The significance of education

EDITOR: For long we have touted far and near the famous Education Revolution. While there are discordant views on the nature of this ‘revolution’, there is no doubt that some strides have been made in the education system under the current administration. However, for far too long ‘education’ has been seen only within certain defined contexts.

Being outside of those delineated bounds of academic education, society has no place for the youth. This is a most detrimental force to any society because it polarizes our youth, then shuffles them to a substandard bracket of society where they eventually whittle away in abject poverty. When a job vacancy is posted in the papers, for example, it calls forth the youths (not just the youths who are merely unemployed and looking for a job), but who have a minimum of five subjects, including Math and English. Society’s subtle message is that these are the parameters within which the youth can be employed. Or, the potential economic value of the youth depends on whether he or she has made certain academic achievements. This, while commendable, does not always lend itself to the context of the employment. Often the matter of ‘having experience’ is and must be taken into question. 

I am not totally dismissing formal academic education as we know it. What I wish to advocate is that not all our youths are the same, and that this one-size-fits-all education system, is archaic and too ‘colonial’, indeed enslavish, and needs a dramatic and visible overhaul. It needs to be truly revolutionized, especially in this era of social advancement, both for the liberation of the minds of our students and the construction of their metaphorical wings. Our students can do much more than have ten CSEC passes at the end of their tenure. It becomes even more glaring when only a minute percentage of them will acquire this examination milestone. And even then, getting employment is not automatic. Education must now be translated to mean passion and livelihood, that is, pursuing what one is passionate about and making a livelihood of it, whether that be in the culinary arts, the performing arts, the visual arts, the literary arts, the musical arts, whatever that passion may be.
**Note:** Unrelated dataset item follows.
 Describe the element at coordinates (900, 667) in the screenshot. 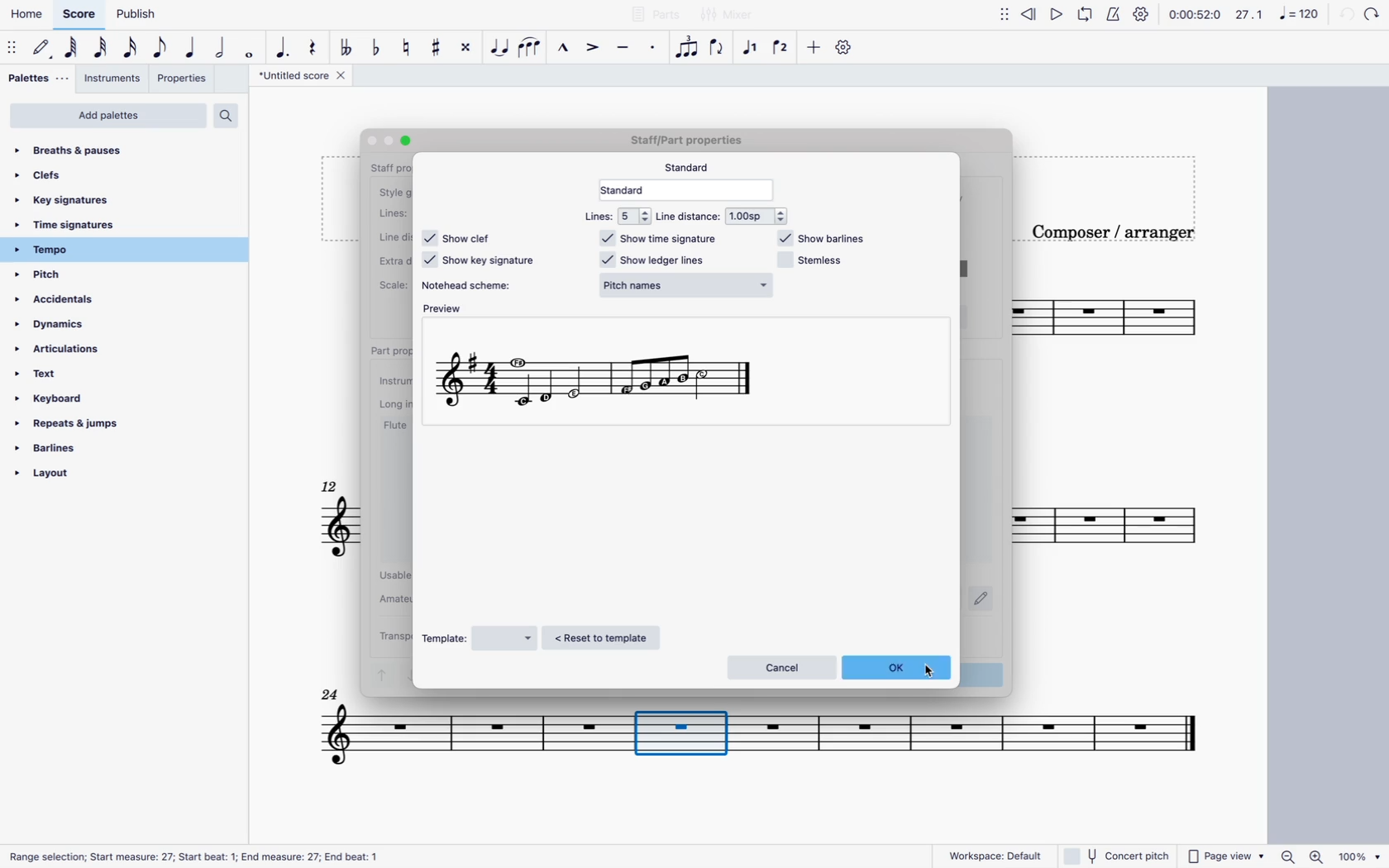

I see `ok` at that location.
There are many, many youth who would wish not to be subjected to the burdensome disciplines of certain subjects which they have absolutely no interest in. Subjects which will have no significance to them outside the walls of the institution. Subjects of which the content material will not be remembered in a few years. And because content material is now so readily obtained at the click of a website, formal education is seemingly more and more redundant.

As educators, we must also be pioneers. We must pivot with our reflective lens to this type of education system of which we are a part, and which we have been pedaling for decades, and renew, reinvent and recreate it, or at least, trigger fruitful discussion.